Today I updated my HTTP server, lighttpd, from version 1.4.39 to 1.4.43. This came through Debian repository updates. I use Debian testing (currently stretch), so I don't expect extreme stability, but I thought today's update revealed a bug. In the end, it turned out to be a change in lighttpd's default behaviour rather than a bug. This post is about how I figured this out. I also include how to change this behaviour back.

I recently built an application to stream audio via HTTP (called audiostreamer because I like imaginative names). I tested it today because I was going to link it to someone, and I found it wasn't working. I thought I must have introduced a bug, and began debugging.

The request/response path to the application looks like this:

HTTP client <--- HTTP ---> lighttpd <--- FastCGI ---> application

A client makes an HTTP request to lighttpd, which in turn talks to the application using the FastCGI protocol. A key point to understand about this application is its response uses Transfer-Encoding: chunked, and the response never stops (until the client closes its connection). The idea is to stream audio from a live source, forever!

I found that when I made the request through lighttpd, zero bytes came through to the client. If I made the request to the application directly, I saw a stream of data (MP3 data).

I still believed my application was the problem. I added debug logs to the application, and saw that from its perspective it was sending plenty of data to the client. I began to question whether lighttpd was doing something different with long running responses since the update, so I patched my application to send a small amount of data and then end the response. When the response ended, the client received all the data at once. It looked like lighttpd was buffering the data from the application, something it wasn't doing before.

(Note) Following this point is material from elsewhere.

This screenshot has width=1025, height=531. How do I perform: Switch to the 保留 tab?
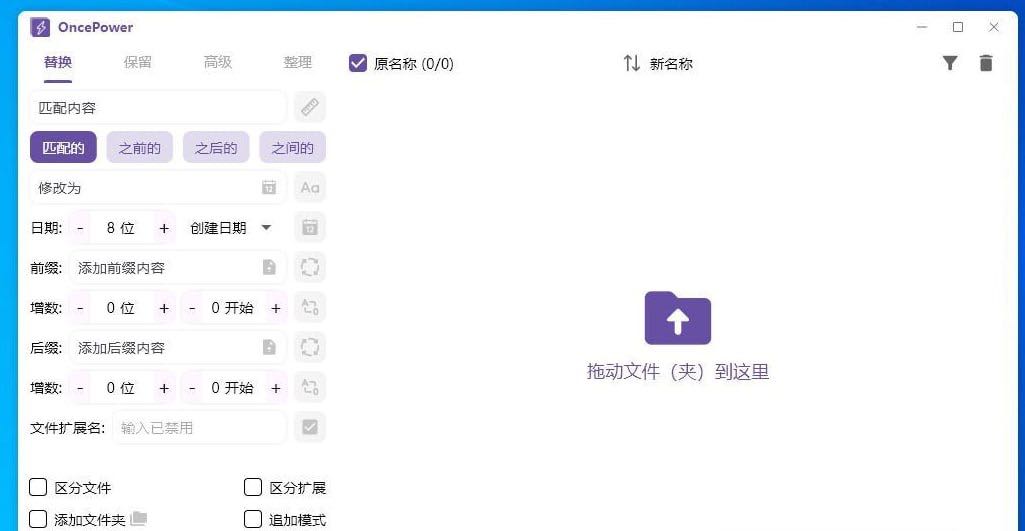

I thought I might have a lighttpd bug on my hands, specifically a bug in its FastCGI implementation. But I was not sure it was a bug. Could the old behaviour have been violating the FastCGI specification? I read through the specification to see if it said anything about this. As far as I can tell, it does not. I wondered why it had changed in lighttpd.

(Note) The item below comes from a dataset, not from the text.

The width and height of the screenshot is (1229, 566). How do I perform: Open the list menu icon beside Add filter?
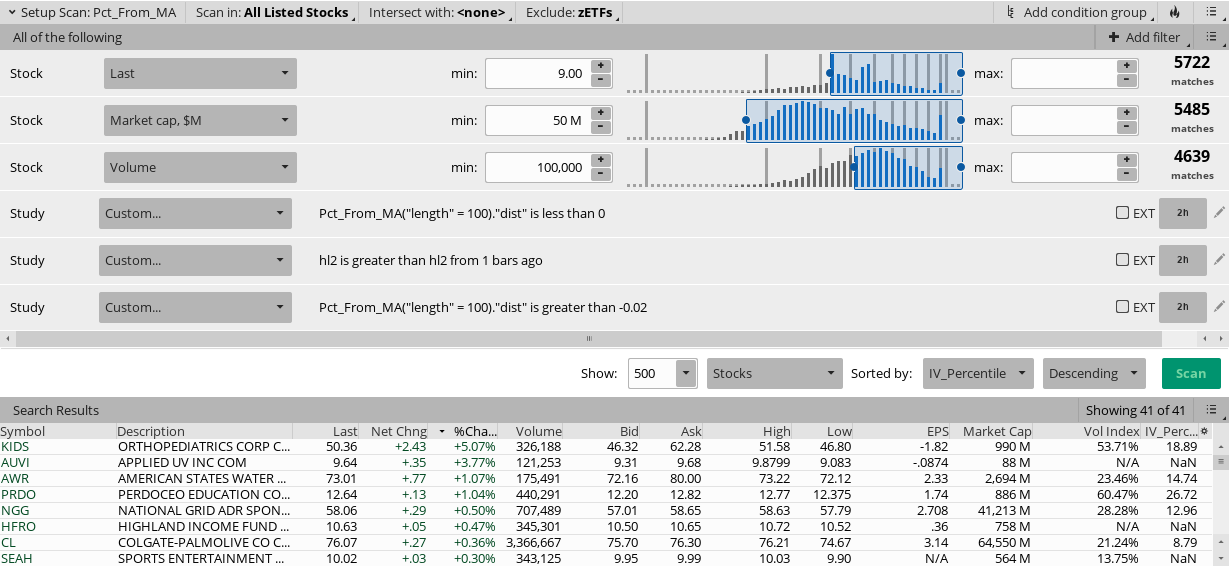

I re-installed the old version of lighttpd and tested to verify my theory that it was a change in response buffering. The older version streamed data to the client before the response ended, the new did not. As a final test, I wrote a small test application that sends large chunks of data slowly via FastCGI and verified the change in behaviour showed up with this application as well. A key to reproducing this is to flush the buffer on the application side so lighttpd sees it immediately.

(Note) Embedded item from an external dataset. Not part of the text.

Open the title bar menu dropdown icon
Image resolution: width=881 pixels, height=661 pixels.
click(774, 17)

I rubbed my hands together with glee because I had been looking for an excuse to do some lighttpd development. I set up a Docker container (Debian stretch) and built and installed lighttpd 1.4.39. I configured it to talk to my test application with FastCGI, and then verified the streaming behaviour. The HTTP client saw the data immediately as it went out of the application.

I then built and installed lighttpd versions 1.4.44 down to 1.4.40 and tested each one. I wanted to find the version the buffering change was introduced so I could run a diff. In each version, the lighttpd buffered the response and the HTTP client saw nothing until the response completed. The behaviour changed in 1.4.40.

I examined the change log for 1.4.40. I noticed a change under the heading "selected new features": "server.stream-response-body to control streaming, buffering of response". This sounded like it was an option to change the behaviour I was interested in. I went to the lighttpd documentation for this option.

The default (0) says "buffer entire response body before sending to client". This is what I saw starting in version 1.4.40+. Another value (2) says "stream response body to client; minimal buffering might block backend". Changing this option to 2 reverted the behaviour to how it was in 1.4.39. The comment about "might block backend" is concerning though!

In the end the behaviour turned out to be an intentional change rather than a bug. While I didn't get to make any changes to contribute back, it was good that I could easily toggle an option to return behaviour to how I wanted.